WORK INSTRUCTIONS. Reproduce the lines of the listing below verbatim, from the line with "771x417 pixels." up to and including the line with "Looking at the screenshot, I should (x=510, y=295).", and nothing else.

DATA SUPPLIED.
● ● ● ●
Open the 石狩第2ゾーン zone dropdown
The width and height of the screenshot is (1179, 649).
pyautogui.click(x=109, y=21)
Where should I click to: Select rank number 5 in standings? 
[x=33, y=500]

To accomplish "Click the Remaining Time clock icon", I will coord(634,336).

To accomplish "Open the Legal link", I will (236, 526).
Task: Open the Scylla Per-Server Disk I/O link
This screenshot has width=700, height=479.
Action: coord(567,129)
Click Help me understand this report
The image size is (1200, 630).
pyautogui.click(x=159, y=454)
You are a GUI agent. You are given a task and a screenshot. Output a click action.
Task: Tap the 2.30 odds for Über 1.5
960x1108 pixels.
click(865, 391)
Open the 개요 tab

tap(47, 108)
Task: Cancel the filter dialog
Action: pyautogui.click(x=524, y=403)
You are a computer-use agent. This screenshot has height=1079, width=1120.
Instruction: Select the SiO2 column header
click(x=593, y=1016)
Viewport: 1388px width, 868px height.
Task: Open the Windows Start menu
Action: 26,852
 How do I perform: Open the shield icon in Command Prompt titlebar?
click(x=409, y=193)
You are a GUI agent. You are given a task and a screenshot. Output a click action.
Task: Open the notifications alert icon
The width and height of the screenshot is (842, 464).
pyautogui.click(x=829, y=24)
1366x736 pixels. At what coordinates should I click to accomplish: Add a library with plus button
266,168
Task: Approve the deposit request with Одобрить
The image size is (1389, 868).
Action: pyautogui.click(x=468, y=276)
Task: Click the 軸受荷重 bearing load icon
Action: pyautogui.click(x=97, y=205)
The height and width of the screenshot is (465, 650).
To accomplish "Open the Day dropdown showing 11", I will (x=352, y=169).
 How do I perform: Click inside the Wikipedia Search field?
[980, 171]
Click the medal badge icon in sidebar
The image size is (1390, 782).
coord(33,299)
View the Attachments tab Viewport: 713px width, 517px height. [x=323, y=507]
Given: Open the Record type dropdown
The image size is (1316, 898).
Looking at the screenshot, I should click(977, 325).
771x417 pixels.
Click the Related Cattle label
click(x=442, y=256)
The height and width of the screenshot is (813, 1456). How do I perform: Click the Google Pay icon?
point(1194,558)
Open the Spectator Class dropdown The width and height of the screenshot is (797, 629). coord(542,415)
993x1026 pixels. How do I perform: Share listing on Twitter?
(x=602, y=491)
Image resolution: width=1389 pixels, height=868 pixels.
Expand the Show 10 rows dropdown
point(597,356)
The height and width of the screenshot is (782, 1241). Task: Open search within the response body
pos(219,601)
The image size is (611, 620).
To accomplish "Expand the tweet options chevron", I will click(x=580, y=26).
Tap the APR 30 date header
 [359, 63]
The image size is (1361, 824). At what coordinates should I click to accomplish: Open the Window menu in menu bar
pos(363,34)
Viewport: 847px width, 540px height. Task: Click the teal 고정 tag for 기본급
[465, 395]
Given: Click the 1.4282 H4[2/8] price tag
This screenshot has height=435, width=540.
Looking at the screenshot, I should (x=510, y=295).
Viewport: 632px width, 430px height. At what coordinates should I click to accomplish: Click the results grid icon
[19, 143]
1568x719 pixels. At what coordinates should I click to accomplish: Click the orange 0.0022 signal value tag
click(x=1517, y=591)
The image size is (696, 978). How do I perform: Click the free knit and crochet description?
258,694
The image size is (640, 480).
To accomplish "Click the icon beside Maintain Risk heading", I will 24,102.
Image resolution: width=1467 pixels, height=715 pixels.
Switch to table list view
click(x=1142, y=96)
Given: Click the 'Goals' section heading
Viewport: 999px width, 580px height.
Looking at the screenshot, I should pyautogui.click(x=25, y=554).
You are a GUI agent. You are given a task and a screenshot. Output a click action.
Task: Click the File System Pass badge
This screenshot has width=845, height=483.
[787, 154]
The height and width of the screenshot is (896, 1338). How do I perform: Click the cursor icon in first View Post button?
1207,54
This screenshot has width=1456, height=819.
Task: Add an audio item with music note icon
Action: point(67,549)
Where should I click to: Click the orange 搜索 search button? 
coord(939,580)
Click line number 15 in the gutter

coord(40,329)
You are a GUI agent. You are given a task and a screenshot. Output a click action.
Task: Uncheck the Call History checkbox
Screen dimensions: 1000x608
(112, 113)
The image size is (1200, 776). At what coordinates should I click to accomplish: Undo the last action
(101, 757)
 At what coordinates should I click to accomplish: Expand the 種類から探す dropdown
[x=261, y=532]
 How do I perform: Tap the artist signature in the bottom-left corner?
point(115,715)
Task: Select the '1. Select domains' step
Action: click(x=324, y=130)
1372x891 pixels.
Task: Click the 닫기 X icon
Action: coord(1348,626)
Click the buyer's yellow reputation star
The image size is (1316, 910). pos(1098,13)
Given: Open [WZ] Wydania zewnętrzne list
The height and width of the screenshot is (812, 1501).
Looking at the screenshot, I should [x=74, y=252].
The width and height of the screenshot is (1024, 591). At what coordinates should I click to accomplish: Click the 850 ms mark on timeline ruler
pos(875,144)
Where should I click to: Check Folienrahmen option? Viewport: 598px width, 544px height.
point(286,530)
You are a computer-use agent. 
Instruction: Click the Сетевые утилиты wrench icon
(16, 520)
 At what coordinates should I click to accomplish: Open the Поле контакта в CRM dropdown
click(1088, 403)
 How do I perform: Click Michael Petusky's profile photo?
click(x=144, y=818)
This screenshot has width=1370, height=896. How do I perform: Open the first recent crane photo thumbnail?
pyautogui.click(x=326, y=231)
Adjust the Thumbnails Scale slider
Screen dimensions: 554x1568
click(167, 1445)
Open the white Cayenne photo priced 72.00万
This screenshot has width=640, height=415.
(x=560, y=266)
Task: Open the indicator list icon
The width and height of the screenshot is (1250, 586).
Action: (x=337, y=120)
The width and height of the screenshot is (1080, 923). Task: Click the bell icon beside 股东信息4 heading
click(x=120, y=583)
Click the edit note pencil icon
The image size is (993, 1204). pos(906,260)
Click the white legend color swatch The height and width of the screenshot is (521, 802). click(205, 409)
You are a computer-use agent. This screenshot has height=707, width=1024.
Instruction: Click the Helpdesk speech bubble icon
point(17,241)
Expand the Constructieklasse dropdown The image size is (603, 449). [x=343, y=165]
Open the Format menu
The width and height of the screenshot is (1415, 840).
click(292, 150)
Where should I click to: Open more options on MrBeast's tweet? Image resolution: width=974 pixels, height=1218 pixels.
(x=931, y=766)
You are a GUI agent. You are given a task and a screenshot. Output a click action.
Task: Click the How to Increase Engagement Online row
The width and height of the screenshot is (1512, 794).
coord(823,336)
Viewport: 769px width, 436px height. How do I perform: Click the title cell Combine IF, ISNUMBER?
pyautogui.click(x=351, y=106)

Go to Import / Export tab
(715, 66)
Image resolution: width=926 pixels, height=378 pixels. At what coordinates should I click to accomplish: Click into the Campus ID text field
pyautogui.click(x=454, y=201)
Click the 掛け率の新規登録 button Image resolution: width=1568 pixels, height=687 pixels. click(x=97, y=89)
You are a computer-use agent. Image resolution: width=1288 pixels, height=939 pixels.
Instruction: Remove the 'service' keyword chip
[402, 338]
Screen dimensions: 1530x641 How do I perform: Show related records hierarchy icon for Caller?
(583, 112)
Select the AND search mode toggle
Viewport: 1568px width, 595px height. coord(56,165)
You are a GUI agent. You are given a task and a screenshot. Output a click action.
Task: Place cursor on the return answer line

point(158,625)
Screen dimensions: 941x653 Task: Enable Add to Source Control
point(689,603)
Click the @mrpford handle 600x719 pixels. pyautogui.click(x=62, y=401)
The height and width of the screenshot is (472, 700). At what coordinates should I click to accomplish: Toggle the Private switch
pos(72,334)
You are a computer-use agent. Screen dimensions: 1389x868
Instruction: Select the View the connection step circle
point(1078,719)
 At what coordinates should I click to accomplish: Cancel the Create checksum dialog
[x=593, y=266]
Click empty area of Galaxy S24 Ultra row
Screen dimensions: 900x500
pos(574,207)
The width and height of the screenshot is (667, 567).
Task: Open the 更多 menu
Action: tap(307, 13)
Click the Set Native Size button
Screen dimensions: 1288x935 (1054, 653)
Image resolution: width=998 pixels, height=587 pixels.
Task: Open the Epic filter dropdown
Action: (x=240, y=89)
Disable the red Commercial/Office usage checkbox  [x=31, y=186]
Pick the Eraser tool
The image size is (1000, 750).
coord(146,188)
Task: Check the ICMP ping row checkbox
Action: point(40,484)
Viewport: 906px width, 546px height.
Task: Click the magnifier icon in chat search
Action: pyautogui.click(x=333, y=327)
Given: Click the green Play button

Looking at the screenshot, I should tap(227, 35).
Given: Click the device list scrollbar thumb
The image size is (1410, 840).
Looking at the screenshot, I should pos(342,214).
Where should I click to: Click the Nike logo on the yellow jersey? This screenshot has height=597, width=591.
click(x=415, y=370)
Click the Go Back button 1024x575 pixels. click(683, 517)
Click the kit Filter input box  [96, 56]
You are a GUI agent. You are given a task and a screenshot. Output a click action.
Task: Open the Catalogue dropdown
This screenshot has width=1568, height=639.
● ● ● ●
THE REPLY.
771x417 pixels.
Click the Related Cattle label
click(x=442, y=256)
The height and width of the screenshot is (813, 1456). How do I perform: Click the Google Pay icon?
point(1194,558)
Open the Spectator Class dropdown The width and height of the screenshot is (797, 629). coord(542,415)
993x1026 pixels. How do I perform: Share listing on Twitter?
(x=602, y=491)
Image resolution: width=1389 pixels, height=868 pixels.
Expand the Show 10 rows dropdown
point(597,356)
The height and width of the screenshot is (782, 1241). Task: Open search within the response body
pos(219,601)
The image size is (611, 620).
To accomplish "Expand the tweet options chevron", I will click(x=580, y=26).
Tap the APR 30 date header
 [359, 63]
The image size is (1361, 824). At what coordinates should I click to accomplish: Open the Window menu in menu bar
pos(363,34)
Viewport: 847px width, 540px height. Task: Click the teal 고정 tag for 기본급
[465, 395]
Given: Click the 1.4282 H4[2/8] price tag
This screenshot has height=435, width=540.
Looking at the screenshot, I should (x=510, y=295).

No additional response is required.